Blasphegme, bulletin mural anarchiste de Paris et sa région / n° 2, novembre 2016
Bip, lorsqu’on prend le métro avec son passe navigo. Bip, lorsqu’on accède à son lieu de travail. Bip, lorsqu’on va manger au resto U ou à la cantine de son collège/lycée (parfois au lieu d’une carte on passe avec ses empreintes palmaires). Bip, lorsqu’on va à la bibliothèque. Bip, lorsqu’on rentre dans son immeuble.
Quand on ne bipe pas on pianote, sur l’écran tactile de son smartphone, de sa tablette, ou le clavier de son ordinateur. Pas une seconde de notre journée ne se passe sans interaction avec ces technologies, qui se substituent aux interactions en face à face avec des gens, remplacés par des contacts virtuels de réseaux sociaux, qui nous laissent dans la froideur de notre solitude, bien réelle, elle.
On a presque oublié que lorsqu’on veut parler à quelqu’un on peut aller chez lui et frapper à sa porte. On a presque oublié ce que c’est de communiquer en face à face, avec des émotions, des rires, des colères, qui se lisent sur nos visages, le ton de notre voix, le tremblement de nos mains. On a presque oublié qu’il n’y a pas si longtemps ces machines ne faisaient pas partie de nos vies, et qu’on n’était pas enfermés dans ce monde digitalisé, qui essaie de contrôler de plus en plus notre quotidien. Et que les gens vivaient, s’aimaient, communiquaient, se tenaient au courant de l’actualité, sans ces technologies envahissantes.
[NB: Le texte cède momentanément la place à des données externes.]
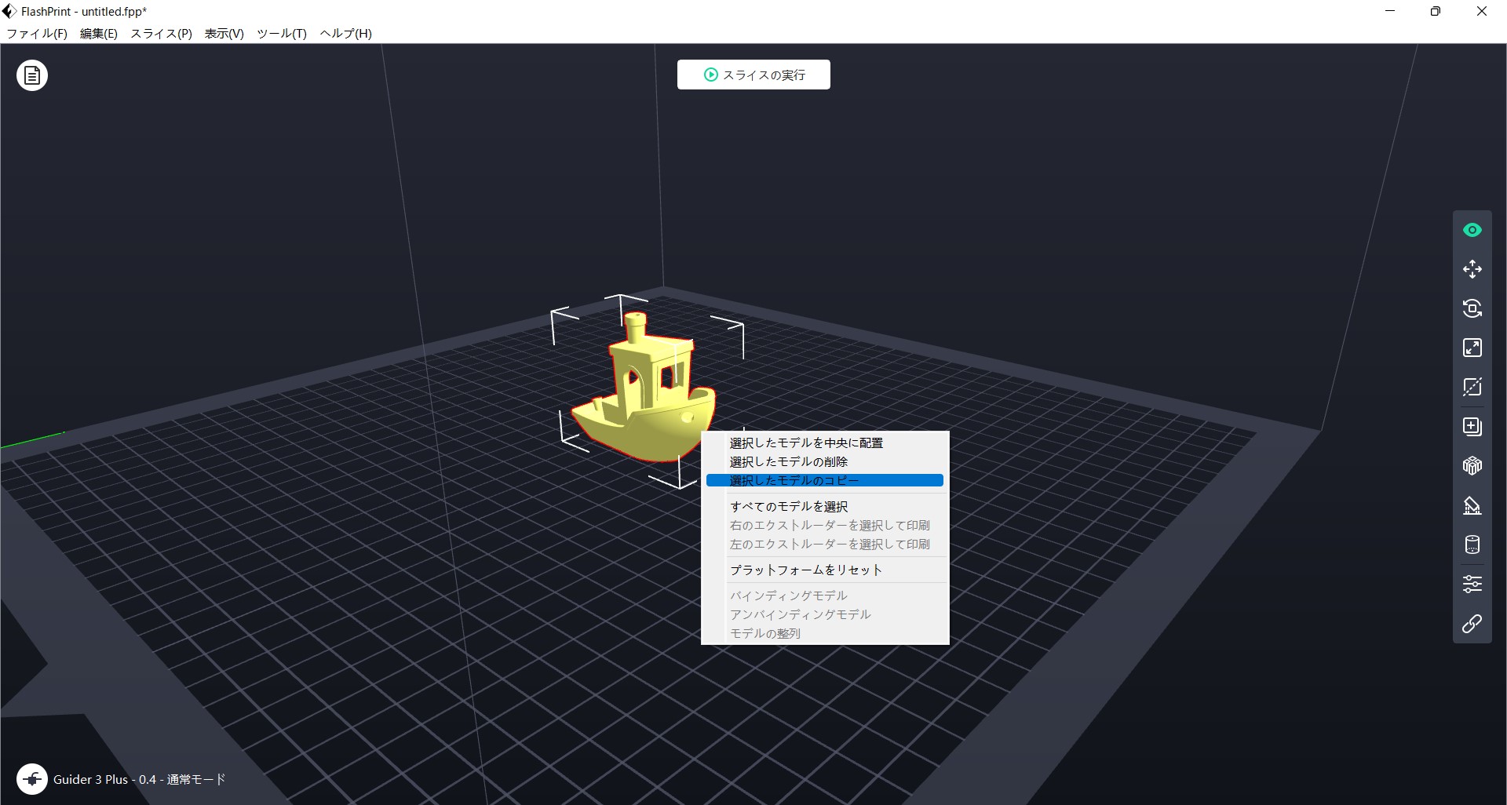Open the ファイル(F) menu
1507x805 pixels.
(x=35, y=34)
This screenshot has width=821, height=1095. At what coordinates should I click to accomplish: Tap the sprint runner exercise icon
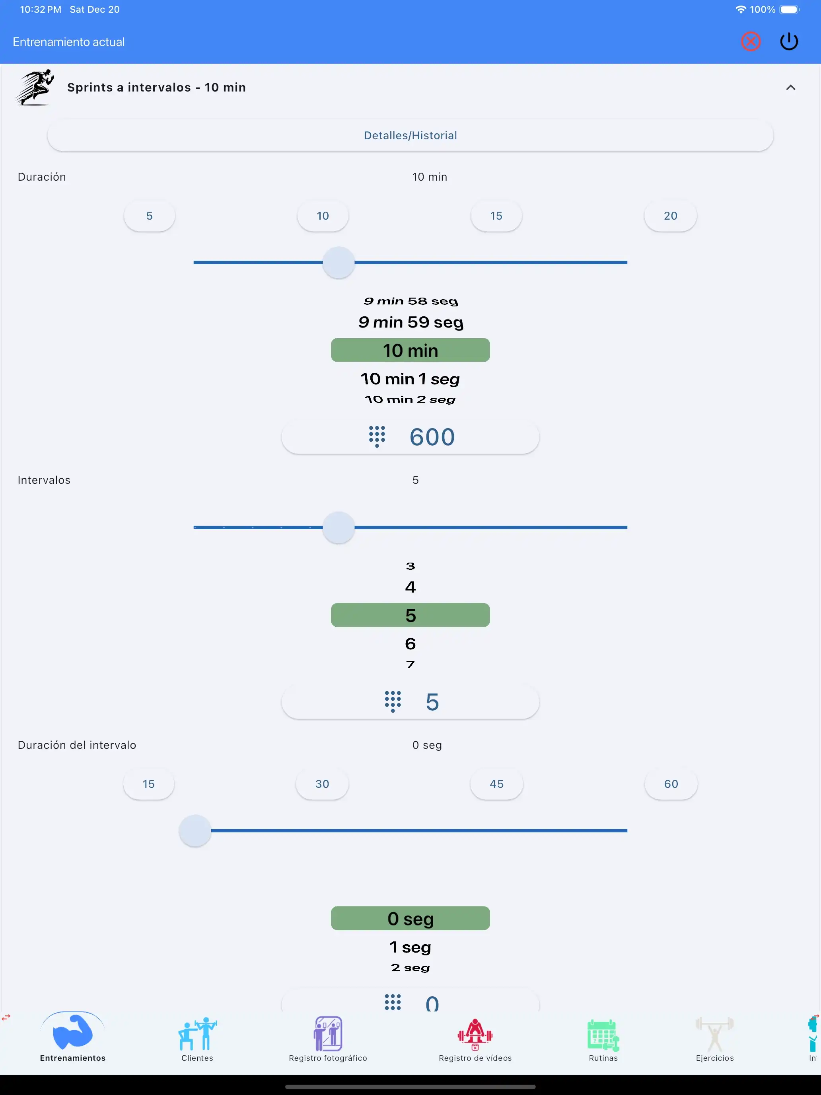pos(35,87)
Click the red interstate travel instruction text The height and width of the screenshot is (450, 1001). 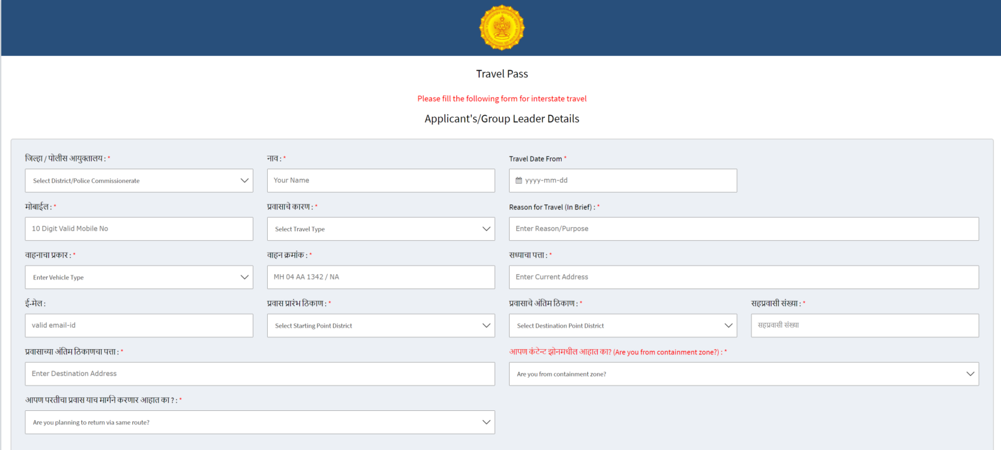click(x=502, y=99)
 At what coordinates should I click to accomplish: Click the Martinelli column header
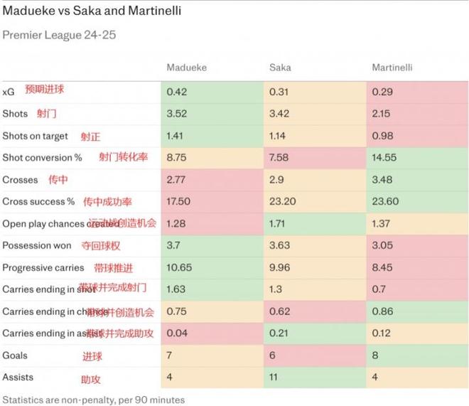click(392, 68)
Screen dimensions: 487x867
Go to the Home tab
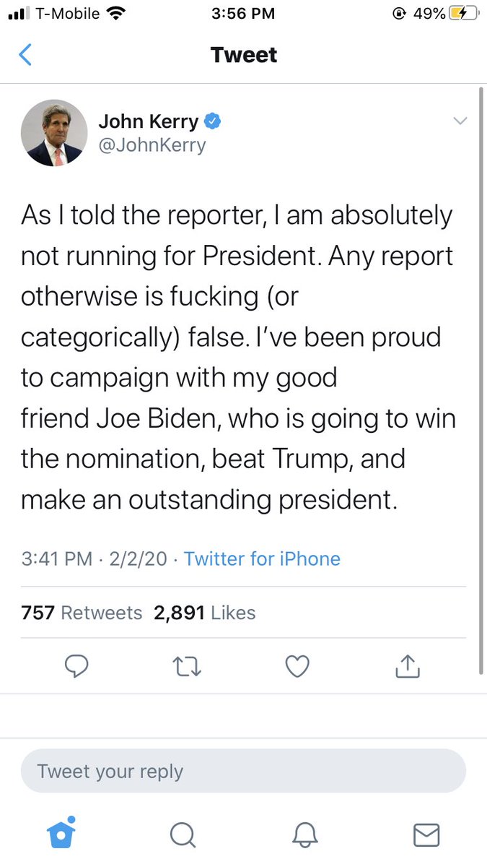tap(61, 834)
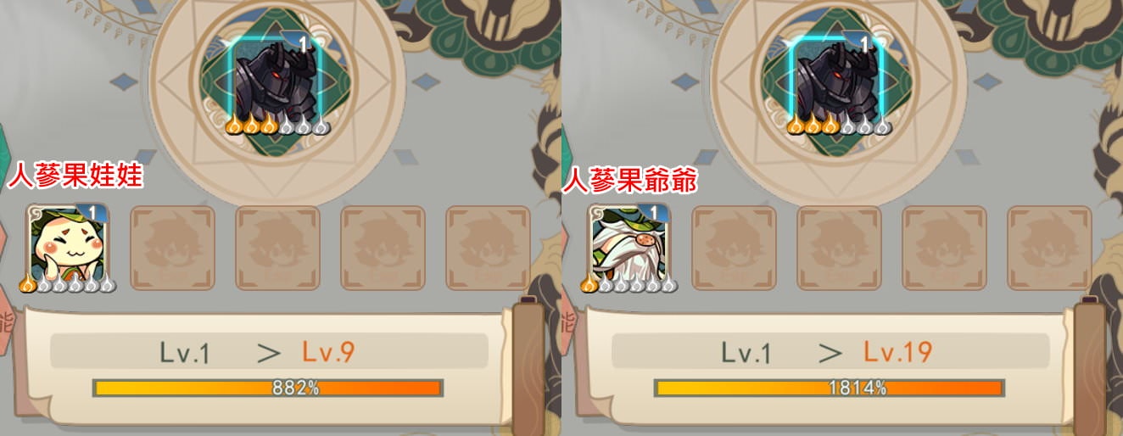Image resolution: width=1123 pixels, height=436 pixels.
Task: Click the star rating under left knight hero
Action: click(x=277, y=126)
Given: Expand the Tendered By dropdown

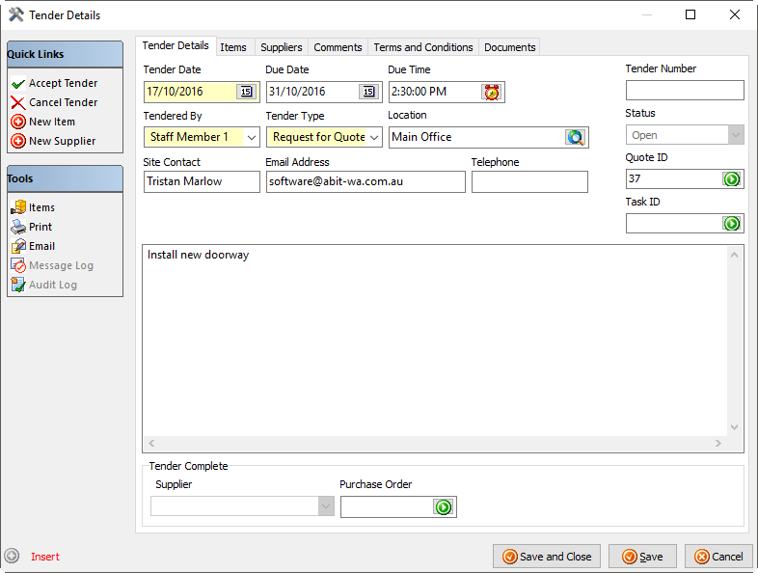Looking at the screenshot, I should pos(253,137).
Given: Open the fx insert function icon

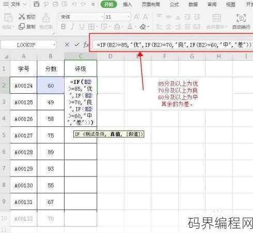Looking at the screenshot, I should (x=86, y=45).
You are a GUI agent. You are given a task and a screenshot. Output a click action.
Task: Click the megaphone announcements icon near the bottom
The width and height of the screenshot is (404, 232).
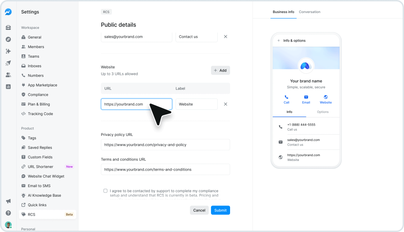8,201
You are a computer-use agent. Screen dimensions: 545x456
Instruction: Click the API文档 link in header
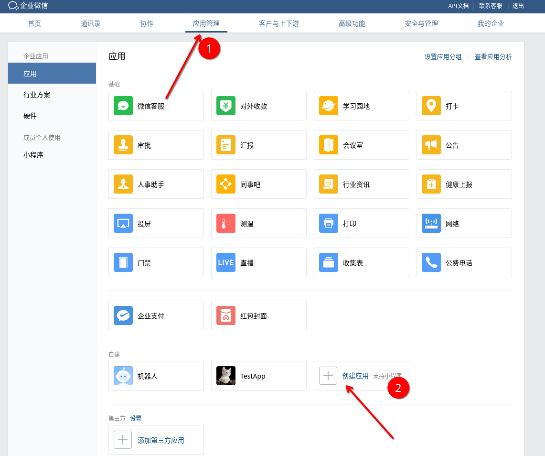(458, 6)
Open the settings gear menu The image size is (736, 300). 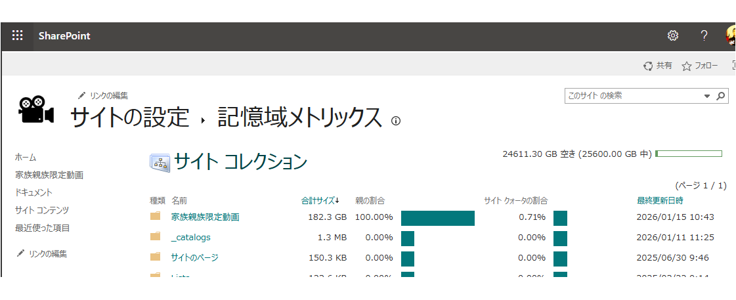point(672,36)
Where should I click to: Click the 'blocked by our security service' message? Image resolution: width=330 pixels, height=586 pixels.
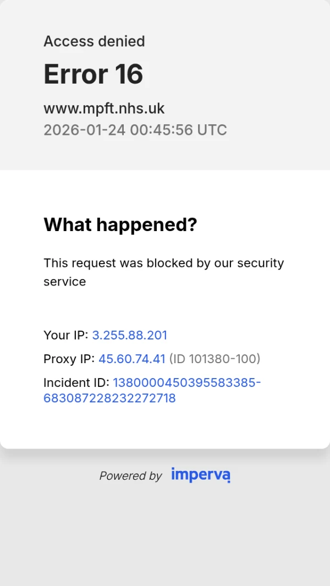pyautogui.click(x=163, y=272)
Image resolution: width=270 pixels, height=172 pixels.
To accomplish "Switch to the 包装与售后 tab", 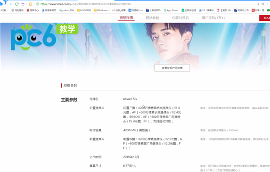I will [x=180, y=18].
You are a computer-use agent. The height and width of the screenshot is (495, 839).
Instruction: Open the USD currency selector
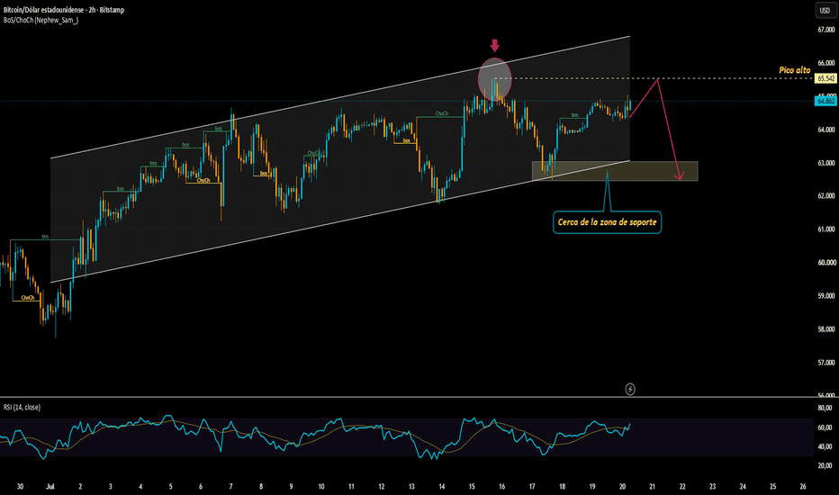pyautogui.click(x=825, y=10)
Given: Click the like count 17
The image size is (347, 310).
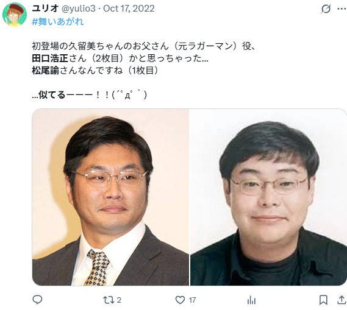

Dans le métro on se sent parfois comme un intrus, à faire partie des rares personnes à ne pas être aspirées par son petit écran et des écouteurs dans les oreilles, oubliant qu’il y a des gens autour. Et c’est en s’enfermant ainsi sur nous-mêmes que l’on ne voit pas l’évolution de la société avec les technologies. Par exemple, dans les taules, dans les collèges/lycées, aux frontières, dans certains lieux de travail, la biométrie fait maintenant partie du quotidien (empreintes digitales, forme de la main, traits du visage, dessin du réseau veineux de l’œil ..). Il faudra être imaginatifs pour contrer de tels systèmes de contrôle omniprésents dans nos vies qui auront leur tâche facilitée par le tout nouveau fichier de titres électroniques sécurisés qui devrait conserver dans une base centralisée les données biométriques des détenteurs d’un passeport et d’une carte d’identité nationale. Et à cela s’additionnent les caméras des villes, les GPS des smartphone et des voitures, les bracelets électroniques, et des tas d’autres machines qui n’attendent qu’à être lancées sur ce marché juteux …
Les murs se resserrent de plus en plus, chacun acceptant plus ou moins dans son quotidien ces super moyens de flicage, oubliant qu’on peut se débrancher aussi, qu’on n’en meurt pas (ni socialement), et que la fameuse « neutralité » des technologies n’existe pas, que nous avons déjà perdu de nos façons d’interagir, de communiquer, de penser. Nous sommes, pour la plupart, réduits à une servitude aux machines, et déjà définitivement aliénés dans tous les domaines de la vie.
Et si nous réapprenions à vivre sans les machines ? Et si nous coupions le fil du virtuel pour nous reconnecter les uns avec les autres, tisser des complicités dans le concret, combler ce vide crée par nos atomisations ? Reprendre contact avec le temps, l’espace, les autres, tout ce qui par l’interaction froide avec les machines a été relégué au second plan.
Et si nous blasphémions ouvertement contre la religion de la connectivité ? Et si nous faisions la guerre à ce paradis technologique qu’on nous vante et qui ressemble plutôt à un cauchemar sorti tout droit de la science fiction ?
Et si nous détruisions les machines …
Fin octobre de cette année un «incendie criminel» a ravagé un local technique d’Orange à Toulouse, privant d’internet et de téléphone 800 foyers. Selon les médias le « retour à la normale » n’a été rétabli que quatre jours plus tard … nous dirions plutôt qu’il a été rétabli seulement quatre jours.